Labour’s security and defence pact: a step in the right direction
Our report argues that the UK–EU Security and Defence Pact agreed in May 2025 is a necessary and overdue rebuilding of political and operational ties, but that it is not yet scaled to match the gravity of Europe’s security environment. The pact usefully codifies cooperation that had already developed informally since Russia’s 2022 invasion, establishes regular high-level and working-level dialogue, and creates a platform for coordination on sanctions, training missions, military mobility and wider geopolitical issues. It marks a clear strategic reset after the post-Brexit vacuum and helps restore predictability and trust between the UK and the EU.
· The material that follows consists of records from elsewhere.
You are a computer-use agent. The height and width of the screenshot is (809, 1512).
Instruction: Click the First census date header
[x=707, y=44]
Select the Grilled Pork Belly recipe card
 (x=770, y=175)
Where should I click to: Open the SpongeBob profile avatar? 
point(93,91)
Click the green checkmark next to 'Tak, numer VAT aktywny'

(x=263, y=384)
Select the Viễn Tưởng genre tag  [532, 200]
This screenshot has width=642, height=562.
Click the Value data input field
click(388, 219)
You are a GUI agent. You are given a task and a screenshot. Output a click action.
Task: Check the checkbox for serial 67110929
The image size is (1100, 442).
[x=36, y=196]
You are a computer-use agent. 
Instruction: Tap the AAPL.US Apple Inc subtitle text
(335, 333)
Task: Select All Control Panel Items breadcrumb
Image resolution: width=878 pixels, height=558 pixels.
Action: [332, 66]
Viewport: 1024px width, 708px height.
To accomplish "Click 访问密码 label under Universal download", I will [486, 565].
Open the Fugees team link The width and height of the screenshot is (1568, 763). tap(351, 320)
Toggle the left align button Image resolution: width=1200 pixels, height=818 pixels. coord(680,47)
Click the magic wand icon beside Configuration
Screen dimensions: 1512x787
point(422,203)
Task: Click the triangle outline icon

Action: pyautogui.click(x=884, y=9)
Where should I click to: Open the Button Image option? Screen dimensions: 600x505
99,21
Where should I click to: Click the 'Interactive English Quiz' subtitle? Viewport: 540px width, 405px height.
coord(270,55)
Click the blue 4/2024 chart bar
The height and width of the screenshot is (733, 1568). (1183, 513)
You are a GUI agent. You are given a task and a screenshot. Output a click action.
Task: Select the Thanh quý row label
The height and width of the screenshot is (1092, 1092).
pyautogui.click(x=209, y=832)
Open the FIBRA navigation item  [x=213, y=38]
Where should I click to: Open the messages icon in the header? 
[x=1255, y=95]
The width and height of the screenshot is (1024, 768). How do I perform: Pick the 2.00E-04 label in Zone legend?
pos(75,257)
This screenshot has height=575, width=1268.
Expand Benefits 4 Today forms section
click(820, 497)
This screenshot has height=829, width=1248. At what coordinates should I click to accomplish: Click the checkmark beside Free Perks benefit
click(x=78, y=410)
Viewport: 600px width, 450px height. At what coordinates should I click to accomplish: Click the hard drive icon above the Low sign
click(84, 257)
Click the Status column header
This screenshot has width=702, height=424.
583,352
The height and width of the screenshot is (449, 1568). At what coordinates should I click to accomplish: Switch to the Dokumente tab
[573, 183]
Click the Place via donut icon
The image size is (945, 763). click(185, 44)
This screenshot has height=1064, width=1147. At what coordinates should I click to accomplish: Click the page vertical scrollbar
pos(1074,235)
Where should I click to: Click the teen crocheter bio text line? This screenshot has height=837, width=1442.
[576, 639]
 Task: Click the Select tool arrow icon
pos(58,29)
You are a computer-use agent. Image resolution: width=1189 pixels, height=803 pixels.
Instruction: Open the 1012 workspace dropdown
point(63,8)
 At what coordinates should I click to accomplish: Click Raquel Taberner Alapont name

Our analysis also highlights the limits of the agreement and sets out where greater ambition is needed. The pact does not grant the UK access to major EU defence-industrial instruments such as SAFE or the European Defence Fund, nor does it integrate the UK into EU capability planning or operational decision-making. At a moment when Russia is gaining ground and the US is signalling a reduced willingness to underwrite European security, Europe needs rapid progress on joint procurement, industrial-scale production for Ukraine, deeper intelligence and planning coordination, and a coherent continent-wide defence strategy. The UK–EU pact is an important first step; the challenge now is to use it as a platform for the level of integration that today’s threats require.